• TEXT PROVIDED:
Historical Books — Joshua through Esther. The story of Israel in the land: the conquest, the judges, the monarchy, the divided kingdom, the exile, the return.
Wisdom Literature — Job, Psalms, Proverbs, Ecclesiastes, Song of Solomon. Poetry and wisdom: how to live, how to worship, how to face suffering and mystery.
The Prophets — Isaiah through Malachi. God's messengers calling Israel back to covenant faithfulness, warning of judgment, and promising future restoration.
How the Old Testament Points to Christ
Jesus' statement on the Emmaus road — "beginning with Moses and all the Prophets, he interpreted to them in all the Scriptures the things concerning himself" (Luke 24:27) — is not a claim that every Old Testament passage is directly about Jesus. It is a claim that the whole Old Testament moves toward and prepares for Him.
The connections include:
- **Promise and fulfilment** — specific prophecies fulfilled in Christ (Isaiah 53, Psalm 22, Micah 5:2)

• DATA PROVIDED:
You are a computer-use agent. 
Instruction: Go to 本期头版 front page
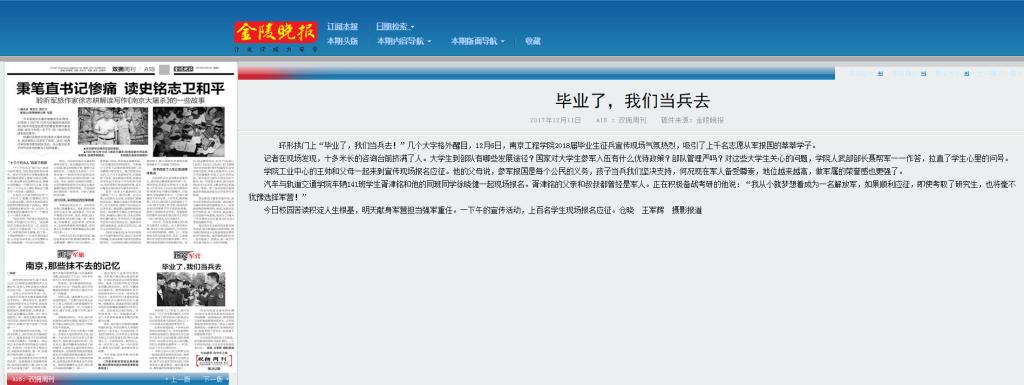coord(342,41)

• REQUIRED TASKS:
1. From the Old Testament overview, transcribe the passage starting with "Historical Books —" and going on through "promising future restoration.".
2. Pick up the Old Testament overview where it stops and write the next part.

• RESULTS FOR THE EXERCISE:
1.
Historical Books — Joshua through Esther. The story of Israel in the land: the conquest, the judges, the monarchy, the divided kingdom, the exile, the return.
Wisdom Literature — Job, Psalms, Proverbs, Ecclesiastes, Song of Solomon. Poetry and wisdom: how to live, how to worship, how to face suffering and mystery.
The Prophets — Isaiah through Malachi. God's messengers calling Israel back to covenant faithfulness, warning of judgment, and promising future restoration.

2.
- **Type and antitype** — Old Testament persons, events, and institutions that prefigure Christ (Adam, Moses, David, the Passover lamb, the temple, the priesthood)
- **Theme and resolution** — the great themes of the Old Testament (creation, covenant, kingdom, temple, sacrifice) find their resolution in Christ
Practical Guidance
When reading Old Testament narrative, ask: where is God in this story? What is He doing? What does this tell us about His character and purposes? When reading the law, ask: what does this reveal about God's holiness, justice, and care for human flourishing? When reading the prophets, ask: what was the immediate message, and how does this point forward to Christ and the new covenant?